Subject: Chester, England
Period: 1638 (published)
Publication: Sciographia Cosmica
Color: Hand Color
Size:
5.8 x 3.5 inches
14.7 x 8.9 cm
This panoramic view of Chester shows the city on the River Dee. In the foreground is a figure with snakes for hair, holding a snake in one hand and a heart in the other. The figure is the personification of envy, illustrating the Latin and German text above and below the view, which translates as "Thou enviest every man his happiness and yet thou canst not prevent it. The envious man torments himself the most, by perpetually gnawing his own heart."

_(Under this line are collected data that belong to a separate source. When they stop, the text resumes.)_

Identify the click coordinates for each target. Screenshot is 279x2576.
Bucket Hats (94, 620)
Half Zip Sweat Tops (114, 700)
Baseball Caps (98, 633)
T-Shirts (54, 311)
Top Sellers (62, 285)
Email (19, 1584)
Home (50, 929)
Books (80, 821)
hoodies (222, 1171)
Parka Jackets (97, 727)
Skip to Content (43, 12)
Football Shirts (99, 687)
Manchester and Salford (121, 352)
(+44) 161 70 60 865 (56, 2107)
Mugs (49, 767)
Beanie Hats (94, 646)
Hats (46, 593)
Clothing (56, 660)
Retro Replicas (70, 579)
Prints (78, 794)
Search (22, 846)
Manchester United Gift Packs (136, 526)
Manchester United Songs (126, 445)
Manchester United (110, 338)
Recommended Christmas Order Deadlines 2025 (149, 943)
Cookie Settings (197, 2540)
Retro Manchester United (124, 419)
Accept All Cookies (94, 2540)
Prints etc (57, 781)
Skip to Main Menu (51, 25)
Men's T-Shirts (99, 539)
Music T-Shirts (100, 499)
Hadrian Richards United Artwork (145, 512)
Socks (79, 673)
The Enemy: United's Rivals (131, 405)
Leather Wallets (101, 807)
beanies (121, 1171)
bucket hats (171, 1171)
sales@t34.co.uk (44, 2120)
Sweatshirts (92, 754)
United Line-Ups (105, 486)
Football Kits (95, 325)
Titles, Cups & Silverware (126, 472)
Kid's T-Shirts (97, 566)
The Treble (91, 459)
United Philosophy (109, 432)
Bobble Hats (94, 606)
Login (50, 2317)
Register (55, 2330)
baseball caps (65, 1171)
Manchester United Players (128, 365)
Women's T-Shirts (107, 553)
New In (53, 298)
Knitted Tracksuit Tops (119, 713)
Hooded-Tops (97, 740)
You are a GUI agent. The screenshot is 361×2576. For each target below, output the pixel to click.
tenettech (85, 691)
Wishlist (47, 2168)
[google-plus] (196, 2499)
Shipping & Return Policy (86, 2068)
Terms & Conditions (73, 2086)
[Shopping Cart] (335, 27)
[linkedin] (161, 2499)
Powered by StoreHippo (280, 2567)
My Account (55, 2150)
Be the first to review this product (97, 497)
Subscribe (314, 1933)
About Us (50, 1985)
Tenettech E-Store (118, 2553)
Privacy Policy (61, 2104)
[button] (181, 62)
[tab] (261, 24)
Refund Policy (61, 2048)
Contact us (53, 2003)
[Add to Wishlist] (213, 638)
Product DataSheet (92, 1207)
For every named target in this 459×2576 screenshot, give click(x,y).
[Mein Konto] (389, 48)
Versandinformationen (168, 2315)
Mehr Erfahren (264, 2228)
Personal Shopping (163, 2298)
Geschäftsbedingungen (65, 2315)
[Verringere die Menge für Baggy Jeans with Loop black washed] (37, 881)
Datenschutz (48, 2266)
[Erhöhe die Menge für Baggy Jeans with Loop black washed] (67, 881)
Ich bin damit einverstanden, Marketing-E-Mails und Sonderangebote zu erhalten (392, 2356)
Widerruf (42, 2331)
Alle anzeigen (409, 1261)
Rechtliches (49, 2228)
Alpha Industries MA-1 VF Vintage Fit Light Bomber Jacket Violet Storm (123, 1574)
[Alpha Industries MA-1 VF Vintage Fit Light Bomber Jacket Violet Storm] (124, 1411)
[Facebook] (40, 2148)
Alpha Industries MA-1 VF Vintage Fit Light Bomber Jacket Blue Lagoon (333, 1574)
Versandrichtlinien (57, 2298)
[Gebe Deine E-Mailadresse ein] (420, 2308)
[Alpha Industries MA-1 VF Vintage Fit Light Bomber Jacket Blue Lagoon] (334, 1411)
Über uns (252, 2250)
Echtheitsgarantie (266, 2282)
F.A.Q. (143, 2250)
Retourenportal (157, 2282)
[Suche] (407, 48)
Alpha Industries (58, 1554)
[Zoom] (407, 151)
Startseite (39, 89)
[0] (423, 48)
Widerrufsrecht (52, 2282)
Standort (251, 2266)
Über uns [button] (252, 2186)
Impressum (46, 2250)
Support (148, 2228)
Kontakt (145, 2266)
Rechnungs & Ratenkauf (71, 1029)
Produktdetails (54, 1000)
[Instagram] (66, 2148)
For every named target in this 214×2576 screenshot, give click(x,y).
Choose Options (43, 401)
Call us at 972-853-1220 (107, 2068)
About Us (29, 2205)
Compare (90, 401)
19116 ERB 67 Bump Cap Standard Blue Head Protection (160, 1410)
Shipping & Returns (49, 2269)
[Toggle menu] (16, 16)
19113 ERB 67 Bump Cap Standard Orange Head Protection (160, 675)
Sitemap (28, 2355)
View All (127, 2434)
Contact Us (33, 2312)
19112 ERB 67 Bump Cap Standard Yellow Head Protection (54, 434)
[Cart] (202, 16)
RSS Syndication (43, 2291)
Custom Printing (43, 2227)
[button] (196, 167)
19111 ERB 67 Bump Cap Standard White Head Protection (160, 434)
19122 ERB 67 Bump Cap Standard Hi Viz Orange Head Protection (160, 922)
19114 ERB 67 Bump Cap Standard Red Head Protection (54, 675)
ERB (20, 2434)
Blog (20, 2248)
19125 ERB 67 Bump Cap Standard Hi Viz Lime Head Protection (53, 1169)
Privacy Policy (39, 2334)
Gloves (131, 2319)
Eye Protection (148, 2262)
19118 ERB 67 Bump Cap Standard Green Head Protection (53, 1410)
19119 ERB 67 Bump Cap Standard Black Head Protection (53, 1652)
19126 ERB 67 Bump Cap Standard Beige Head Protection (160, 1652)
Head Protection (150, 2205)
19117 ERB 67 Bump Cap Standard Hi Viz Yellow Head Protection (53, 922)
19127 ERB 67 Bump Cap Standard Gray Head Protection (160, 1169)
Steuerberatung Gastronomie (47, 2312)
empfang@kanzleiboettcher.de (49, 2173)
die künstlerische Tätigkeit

Meisner's emblem book, containing over 800 pictorial-poetic compositions, was enormously popular throughout Europe in the 17th century. The plan views were based on the work of De Bry, Braun & Hogenberg, Merian and others with the addition of emblematic figures or scenes in the foreground, juxtaposed with moralizing and edifying verses beneath the image and a Latin motto at top. It was originally issued with 52 plates as the Thesaurus philo-politicus in 1623-24. After Meisner's death in 1625, Eberhard Kieser, with assistance from Johann L. Gottfried, completed the work and published it until 1631. The plates then appeared in the eight parts of Sciographia Cosmica published by Paulus Furst between 1637-78. The plates for these editions were renumbered alphanumerically in the upper right corners - A-H (identifying the 8 parts) and 1-100 (plate number). They were finally issued in 1700 and 1704 in Rudolf J. Helmer's Politica-politica.
References: King (2nd ed.) pp. 104-5.
Condition: B+
There is a tiny hole near center caused by a paper flaw, and marginal soiling.